- WORK TO BE COMPLETED
Look through the entries below and report every line that has "large".

- GIVEN ENTRIES
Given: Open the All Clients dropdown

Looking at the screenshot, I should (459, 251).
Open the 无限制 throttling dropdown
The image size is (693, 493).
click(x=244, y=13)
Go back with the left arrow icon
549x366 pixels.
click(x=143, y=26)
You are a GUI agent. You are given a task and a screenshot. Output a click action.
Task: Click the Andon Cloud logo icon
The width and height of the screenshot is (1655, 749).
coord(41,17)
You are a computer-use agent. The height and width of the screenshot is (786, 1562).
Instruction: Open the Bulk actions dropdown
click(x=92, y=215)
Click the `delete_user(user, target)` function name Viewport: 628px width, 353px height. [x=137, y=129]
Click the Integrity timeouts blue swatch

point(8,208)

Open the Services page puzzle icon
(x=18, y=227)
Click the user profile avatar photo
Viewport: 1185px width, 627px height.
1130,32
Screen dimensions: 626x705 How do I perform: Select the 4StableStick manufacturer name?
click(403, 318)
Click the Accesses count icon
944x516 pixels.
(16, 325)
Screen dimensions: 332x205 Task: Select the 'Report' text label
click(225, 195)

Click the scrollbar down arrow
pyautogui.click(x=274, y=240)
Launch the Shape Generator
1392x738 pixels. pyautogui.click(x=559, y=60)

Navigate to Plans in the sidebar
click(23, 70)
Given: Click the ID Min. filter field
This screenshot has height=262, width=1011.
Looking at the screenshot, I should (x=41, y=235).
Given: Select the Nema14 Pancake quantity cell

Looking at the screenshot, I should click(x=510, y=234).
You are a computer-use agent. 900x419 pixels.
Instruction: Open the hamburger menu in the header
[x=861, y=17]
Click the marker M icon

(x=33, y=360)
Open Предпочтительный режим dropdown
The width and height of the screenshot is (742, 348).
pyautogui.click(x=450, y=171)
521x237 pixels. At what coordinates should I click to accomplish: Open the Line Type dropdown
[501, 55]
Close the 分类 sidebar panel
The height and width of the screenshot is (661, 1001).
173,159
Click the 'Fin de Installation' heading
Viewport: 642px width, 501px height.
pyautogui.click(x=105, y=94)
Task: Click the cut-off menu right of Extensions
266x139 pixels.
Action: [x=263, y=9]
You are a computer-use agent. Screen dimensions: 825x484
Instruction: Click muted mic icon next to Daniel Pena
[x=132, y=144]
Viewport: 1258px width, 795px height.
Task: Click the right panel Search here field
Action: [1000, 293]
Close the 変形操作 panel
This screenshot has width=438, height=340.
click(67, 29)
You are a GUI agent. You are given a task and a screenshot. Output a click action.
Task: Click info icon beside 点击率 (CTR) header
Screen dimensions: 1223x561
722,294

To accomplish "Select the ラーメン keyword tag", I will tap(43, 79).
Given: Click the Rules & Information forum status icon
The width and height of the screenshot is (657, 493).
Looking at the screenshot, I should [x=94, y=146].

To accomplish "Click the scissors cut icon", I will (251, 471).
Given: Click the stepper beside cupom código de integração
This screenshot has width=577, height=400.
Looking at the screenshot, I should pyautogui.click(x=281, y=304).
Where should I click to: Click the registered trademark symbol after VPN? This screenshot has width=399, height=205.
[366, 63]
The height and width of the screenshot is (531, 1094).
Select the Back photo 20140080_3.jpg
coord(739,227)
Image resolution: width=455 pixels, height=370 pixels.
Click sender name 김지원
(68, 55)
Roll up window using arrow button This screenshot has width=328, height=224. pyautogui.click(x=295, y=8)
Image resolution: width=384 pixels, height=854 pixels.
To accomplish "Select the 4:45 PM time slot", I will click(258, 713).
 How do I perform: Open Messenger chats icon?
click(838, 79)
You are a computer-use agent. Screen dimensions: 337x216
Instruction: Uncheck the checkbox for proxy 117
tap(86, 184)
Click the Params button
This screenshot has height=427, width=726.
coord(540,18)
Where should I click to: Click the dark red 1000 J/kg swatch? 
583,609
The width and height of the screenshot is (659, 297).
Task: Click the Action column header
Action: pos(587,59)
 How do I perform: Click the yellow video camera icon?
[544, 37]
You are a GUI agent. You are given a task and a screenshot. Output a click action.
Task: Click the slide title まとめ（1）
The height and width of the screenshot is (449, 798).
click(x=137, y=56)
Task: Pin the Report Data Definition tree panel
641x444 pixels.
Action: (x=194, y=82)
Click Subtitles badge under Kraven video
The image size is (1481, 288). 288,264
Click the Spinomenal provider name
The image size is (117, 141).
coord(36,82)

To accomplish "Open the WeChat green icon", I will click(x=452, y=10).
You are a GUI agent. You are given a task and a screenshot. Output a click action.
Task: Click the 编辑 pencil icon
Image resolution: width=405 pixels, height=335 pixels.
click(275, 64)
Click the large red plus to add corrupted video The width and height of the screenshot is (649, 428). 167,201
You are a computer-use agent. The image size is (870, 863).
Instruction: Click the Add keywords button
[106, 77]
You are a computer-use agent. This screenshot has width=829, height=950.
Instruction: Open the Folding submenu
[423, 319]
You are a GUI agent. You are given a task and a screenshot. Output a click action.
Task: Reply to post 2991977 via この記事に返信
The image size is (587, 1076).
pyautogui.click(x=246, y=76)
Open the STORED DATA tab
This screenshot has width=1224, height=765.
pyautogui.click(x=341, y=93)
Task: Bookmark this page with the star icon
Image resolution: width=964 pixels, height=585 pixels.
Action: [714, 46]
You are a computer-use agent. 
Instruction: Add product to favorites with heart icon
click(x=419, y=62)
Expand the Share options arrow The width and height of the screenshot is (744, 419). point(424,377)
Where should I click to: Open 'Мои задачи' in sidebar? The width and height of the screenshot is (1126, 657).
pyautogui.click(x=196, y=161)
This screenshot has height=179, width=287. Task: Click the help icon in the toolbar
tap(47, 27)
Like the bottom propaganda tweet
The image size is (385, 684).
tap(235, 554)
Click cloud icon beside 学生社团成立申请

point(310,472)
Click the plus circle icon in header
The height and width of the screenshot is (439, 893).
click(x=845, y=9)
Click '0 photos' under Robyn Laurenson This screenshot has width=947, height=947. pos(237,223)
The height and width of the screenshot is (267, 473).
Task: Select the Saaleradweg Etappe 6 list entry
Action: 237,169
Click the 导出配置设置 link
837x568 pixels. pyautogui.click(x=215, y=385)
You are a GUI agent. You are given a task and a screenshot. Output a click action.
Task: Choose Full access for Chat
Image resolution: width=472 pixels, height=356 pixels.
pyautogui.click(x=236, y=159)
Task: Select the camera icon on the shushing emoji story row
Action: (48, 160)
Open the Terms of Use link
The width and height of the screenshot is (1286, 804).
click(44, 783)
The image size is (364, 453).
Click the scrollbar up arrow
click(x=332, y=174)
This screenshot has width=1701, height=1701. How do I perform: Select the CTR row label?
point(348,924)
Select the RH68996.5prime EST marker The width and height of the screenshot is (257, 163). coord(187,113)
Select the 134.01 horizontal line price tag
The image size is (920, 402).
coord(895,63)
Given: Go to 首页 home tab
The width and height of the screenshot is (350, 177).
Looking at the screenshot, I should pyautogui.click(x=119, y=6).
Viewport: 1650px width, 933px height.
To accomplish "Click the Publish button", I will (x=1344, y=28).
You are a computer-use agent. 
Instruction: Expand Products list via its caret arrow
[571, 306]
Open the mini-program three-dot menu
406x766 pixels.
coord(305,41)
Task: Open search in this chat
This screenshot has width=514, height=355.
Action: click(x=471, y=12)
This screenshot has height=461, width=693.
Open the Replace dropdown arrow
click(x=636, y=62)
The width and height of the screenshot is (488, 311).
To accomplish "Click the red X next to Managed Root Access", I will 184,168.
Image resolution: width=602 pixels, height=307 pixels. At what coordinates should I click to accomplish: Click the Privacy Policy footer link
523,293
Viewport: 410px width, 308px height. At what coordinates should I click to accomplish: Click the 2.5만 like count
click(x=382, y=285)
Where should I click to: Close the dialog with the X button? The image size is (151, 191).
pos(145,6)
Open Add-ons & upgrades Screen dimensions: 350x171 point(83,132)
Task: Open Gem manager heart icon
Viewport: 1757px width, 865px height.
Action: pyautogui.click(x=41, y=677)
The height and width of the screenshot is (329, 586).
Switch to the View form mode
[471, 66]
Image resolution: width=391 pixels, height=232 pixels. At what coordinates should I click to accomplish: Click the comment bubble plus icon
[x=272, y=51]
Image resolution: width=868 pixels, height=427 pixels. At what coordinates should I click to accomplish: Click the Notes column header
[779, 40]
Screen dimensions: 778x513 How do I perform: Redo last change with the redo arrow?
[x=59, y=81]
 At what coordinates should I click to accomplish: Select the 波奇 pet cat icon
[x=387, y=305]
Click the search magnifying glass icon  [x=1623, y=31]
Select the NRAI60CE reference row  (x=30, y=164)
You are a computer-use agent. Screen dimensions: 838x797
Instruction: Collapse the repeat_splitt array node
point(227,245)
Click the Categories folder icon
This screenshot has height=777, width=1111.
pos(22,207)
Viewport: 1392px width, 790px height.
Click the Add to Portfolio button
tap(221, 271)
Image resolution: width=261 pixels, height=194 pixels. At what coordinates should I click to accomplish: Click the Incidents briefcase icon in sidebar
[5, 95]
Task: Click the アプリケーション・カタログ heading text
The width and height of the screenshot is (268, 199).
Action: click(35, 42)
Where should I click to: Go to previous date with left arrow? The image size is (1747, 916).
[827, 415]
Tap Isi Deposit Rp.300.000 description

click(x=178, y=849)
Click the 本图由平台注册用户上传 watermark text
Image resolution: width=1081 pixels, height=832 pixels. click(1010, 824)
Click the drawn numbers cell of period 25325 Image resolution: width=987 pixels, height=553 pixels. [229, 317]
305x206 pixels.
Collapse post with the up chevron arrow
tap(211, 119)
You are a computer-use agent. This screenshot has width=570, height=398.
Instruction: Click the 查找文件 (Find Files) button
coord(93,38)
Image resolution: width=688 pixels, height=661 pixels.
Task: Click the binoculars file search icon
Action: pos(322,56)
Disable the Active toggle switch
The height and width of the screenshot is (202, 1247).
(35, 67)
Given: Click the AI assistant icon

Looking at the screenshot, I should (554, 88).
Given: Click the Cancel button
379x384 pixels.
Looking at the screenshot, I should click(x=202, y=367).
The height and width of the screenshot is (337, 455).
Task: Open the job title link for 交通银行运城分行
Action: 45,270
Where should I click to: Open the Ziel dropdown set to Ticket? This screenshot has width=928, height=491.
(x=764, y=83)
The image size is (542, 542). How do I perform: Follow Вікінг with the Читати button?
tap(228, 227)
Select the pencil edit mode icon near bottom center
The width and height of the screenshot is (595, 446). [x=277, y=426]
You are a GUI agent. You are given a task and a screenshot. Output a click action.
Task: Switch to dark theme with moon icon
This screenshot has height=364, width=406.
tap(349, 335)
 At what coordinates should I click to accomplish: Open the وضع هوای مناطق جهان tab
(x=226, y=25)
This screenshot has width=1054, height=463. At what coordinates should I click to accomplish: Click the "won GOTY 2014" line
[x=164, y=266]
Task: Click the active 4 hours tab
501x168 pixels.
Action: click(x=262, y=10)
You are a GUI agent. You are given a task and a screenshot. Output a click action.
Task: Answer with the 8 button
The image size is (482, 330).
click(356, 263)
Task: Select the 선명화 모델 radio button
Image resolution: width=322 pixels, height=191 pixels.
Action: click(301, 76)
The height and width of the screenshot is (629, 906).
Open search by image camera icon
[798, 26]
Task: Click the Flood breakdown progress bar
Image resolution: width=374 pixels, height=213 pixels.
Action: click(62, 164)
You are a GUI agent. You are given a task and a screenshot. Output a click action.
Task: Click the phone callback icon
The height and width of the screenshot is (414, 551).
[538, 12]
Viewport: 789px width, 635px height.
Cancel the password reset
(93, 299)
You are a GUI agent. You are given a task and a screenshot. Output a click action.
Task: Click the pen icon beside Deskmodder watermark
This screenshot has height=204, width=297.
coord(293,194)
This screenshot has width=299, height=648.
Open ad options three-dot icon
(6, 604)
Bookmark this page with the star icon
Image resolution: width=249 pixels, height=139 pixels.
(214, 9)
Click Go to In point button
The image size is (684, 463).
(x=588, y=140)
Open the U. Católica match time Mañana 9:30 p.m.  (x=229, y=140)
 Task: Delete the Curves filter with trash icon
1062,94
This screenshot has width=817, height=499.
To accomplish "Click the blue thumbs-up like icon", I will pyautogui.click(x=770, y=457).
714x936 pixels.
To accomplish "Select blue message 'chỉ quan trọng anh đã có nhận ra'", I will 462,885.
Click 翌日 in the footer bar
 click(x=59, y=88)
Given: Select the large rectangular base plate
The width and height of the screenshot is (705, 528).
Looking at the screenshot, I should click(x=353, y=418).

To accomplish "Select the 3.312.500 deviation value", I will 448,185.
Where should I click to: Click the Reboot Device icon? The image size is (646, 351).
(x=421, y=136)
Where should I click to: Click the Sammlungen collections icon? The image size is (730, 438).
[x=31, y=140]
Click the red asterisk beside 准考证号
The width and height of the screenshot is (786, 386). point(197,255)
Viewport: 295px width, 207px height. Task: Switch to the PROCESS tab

- REPLY
Click the large red plus to add corrupted video The width and height of the screenshot is (649, 428). 167,201
Given: Select the large rectangular base plate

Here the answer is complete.